Glen Ryan – Principal
Often in school there’s separate silos, the years 3 and 4s don’t talk to the 7/8s, so we set up it up so there’s a leader in each of those areas. One of my roles, or key role, is to develop those leaders, so they talk to each other, they share information so the information is flowing through the school, it doesn’t just stop in one area and then the child moves on, so developing strong leaders within the school has been top priority for us.

Anne Miles – Principal
We hope that every single year 13 student sees herself as a leader, but leadership opportunities go right through the school, right down to the lower levels. So for instance in year 9, I take some students out to be ambassadors for the school and I visit feeder schools. We have our class captains, we have members of the student council, everywhere where the students have a voice to be able to talk about what they’re doing. But it’s also an opportunity for them to develop leadership skills and to feel valued and proud of themselves and it carries right through year 10, 11, year 12s are constantly being fed that information – you are next year’s leaders, you need to take that role within the school, and so they have the different uniform in year 12 and 13, acknowledging the level of leadership that is expected from them. Each student is encouraged to take ownership of their own development and that’s what our goal is, managing self so leadership of yourself, leadership of your peer group, leadership as example of the school.

Mele – student
As year 13s we offer our knowledge to the younger ones and we kind of build that kind of relationship so our teachers teach us and we teach the rest of the girls.

Targeted support

Penny Otto, Lecturer at MIT Tertiary Secondary School, discusses how she has developed a programme based on the Niue language and culture that has lifted Pasifika student achievement at her school.

 

Transcript

Fakalofa lahi atu. My name’s Penny Otto, and I am currently a lecturer with Manukau Institute of Technology with the school of secondary tertiary studies which is the tertiary high school.  My work with the Niue language has been quite intensive for the last few years. This year I’ve taken a little bit of break from it. However in 2008 I saw there was a gap at secondary school level. 

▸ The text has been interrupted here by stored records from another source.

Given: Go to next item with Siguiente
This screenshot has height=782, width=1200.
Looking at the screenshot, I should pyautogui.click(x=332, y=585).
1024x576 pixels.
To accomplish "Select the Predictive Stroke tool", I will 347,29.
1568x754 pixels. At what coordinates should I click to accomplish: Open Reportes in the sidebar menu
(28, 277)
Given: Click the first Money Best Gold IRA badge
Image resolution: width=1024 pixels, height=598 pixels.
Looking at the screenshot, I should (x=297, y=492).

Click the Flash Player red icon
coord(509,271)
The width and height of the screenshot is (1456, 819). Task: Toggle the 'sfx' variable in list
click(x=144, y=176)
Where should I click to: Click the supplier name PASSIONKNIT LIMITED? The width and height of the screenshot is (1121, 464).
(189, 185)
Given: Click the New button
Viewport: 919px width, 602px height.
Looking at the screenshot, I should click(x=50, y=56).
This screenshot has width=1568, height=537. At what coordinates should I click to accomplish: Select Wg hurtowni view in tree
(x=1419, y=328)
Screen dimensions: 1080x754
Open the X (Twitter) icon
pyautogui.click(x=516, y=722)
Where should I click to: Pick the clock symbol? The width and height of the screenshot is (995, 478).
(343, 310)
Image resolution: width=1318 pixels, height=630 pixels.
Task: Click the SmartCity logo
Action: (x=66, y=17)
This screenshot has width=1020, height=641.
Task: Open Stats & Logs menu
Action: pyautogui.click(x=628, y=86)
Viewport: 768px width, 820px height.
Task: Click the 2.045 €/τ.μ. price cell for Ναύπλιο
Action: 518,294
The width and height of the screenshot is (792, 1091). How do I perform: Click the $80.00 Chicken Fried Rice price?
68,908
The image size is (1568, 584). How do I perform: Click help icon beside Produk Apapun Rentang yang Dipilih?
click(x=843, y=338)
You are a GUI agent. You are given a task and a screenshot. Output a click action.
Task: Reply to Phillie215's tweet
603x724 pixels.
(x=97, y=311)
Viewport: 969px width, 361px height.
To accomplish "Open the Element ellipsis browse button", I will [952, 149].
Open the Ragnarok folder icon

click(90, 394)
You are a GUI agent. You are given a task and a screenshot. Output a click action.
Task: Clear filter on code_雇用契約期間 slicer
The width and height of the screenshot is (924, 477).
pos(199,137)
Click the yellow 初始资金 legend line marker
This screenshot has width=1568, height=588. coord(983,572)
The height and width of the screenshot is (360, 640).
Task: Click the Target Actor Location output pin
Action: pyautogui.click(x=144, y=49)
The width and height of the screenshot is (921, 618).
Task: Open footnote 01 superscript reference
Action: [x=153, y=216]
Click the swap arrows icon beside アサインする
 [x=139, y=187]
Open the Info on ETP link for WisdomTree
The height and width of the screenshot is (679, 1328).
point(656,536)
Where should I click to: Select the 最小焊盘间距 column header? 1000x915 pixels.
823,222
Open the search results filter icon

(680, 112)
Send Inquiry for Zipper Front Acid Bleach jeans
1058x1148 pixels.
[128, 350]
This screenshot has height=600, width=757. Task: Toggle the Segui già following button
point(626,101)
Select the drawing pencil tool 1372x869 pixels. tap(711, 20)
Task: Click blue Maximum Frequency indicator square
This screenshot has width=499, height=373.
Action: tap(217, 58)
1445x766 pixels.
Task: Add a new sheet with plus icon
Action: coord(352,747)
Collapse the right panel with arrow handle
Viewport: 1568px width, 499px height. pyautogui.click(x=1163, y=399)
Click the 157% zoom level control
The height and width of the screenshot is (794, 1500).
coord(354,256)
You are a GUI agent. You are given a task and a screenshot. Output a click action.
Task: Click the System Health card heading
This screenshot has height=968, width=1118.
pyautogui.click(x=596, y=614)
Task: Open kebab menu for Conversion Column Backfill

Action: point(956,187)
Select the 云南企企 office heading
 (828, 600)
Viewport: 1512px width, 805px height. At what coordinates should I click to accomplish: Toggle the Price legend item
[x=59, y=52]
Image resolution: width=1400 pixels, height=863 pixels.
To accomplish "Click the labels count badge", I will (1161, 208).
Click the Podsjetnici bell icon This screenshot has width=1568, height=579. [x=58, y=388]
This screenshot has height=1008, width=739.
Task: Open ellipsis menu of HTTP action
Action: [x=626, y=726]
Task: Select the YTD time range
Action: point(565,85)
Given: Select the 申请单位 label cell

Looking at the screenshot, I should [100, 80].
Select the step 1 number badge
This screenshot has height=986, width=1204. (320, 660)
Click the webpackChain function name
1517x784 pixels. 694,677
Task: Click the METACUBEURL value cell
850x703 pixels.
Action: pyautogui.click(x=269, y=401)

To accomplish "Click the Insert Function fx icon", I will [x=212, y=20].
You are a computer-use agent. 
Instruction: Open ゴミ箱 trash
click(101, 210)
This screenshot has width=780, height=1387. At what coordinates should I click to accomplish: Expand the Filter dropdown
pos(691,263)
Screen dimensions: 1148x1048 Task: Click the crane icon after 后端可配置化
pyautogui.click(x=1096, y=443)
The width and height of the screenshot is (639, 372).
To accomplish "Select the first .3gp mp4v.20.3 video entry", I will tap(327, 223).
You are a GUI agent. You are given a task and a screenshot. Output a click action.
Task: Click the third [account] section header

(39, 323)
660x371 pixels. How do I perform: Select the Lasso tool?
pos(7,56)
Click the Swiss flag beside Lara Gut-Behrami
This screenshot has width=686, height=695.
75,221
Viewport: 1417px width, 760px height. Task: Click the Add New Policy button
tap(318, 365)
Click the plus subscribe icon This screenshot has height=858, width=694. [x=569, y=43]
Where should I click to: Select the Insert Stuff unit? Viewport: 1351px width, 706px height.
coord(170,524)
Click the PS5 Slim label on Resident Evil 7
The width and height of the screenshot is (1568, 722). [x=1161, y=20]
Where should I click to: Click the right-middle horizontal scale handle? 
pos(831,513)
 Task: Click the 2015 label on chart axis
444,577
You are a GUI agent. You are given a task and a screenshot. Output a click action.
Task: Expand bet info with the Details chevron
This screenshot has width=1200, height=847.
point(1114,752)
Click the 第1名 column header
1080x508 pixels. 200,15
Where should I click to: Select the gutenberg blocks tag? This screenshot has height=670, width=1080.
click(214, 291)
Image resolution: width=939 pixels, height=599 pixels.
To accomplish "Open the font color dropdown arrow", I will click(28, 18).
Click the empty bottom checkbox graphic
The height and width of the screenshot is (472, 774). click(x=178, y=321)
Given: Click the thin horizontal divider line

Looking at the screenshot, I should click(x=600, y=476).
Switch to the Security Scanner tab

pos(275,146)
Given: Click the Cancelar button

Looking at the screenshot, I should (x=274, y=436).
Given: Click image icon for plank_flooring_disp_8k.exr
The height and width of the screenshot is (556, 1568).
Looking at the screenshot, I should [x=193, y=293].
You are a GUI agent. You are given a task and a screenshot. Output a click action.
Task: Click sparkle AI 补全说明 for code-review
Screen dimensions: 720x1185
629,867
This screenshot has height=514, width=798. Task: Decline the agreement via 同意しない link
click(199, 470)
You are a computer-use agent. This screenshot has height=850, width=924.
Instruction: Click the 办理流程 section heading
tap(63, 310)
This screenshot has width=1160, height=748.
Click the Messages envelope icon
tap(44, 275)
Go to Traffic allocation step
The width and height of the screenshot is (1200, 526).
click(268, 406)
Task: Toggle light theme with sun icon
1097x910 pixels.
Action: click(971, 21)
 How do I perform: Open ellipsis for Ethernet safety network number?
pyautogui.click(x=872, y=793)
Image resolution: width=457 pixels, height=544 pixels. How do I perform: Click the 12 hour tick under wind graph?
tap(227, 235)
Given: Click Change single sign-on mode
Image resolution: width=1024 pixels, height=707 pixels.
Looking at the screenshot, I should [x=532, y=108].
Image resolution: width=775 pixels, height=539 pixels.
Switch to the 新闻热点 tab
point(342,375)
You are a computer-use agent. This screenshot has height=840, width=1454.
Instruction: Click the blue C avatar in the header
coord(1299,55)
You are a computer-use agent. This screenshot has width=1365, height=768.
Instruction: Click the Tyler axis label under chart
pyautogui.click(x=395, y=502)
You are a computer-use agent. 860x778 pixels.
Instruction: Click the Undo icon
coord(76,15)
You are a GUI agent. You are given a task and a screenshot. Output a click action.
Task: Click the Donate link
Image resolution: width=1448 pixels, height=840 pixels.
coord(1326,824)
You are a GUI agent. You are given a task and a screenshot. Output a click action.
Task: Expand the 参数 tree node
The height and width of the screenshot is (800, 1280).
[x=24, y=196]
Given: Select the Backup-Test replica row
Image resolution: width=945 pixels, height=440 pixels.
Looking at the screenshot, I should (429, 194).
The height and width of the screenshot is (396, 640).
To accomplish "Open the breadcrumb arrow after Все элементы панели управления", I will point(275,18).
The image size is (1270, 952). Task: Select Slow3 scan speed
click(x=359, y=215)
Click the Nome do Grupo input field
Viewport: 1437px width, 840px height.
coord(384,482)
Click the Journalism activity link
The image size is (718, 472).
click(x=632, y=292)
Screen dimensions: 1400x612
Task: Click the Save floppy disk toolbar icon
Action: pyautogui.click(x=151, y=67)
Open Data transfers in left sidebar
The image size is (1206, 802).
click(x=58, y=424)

So I approached our principal and he allowed me to start off with, you know, a junior, you know, option class for Vagahau Niue. From that it kinda just snowballed and turned into this amazing Vagahau Niue programme. And then Alfriston College came on board. So I did that for about 5-6 years. The thing with the programme is that we had like one Niuean and the rest were Samoans and Tongans. So in terms of Pasifika achievement, it reached, it reached all the kids. Initially our target was for the Niuean kids, or it was for them. But they kind of, they held back and they weren’t very confident in taking it because they couldn’t speak another language anyway. So what I found is that the confident Samoan and Tongan speakers came into Vagahau Niue because we didn’t have any other Pasifika language and they learnt it really quickly, because of the, you know the commonalities between the languages, and they thrived. They passed. They got a lot of credits. They were performing for Polyfest as well as taking the language component. And they saw it right through from year 10 to year 13. And so it was a really successful programme. And by the end of 2012 we had 120 students taking Vagahau Niue. So yea, huge achievement.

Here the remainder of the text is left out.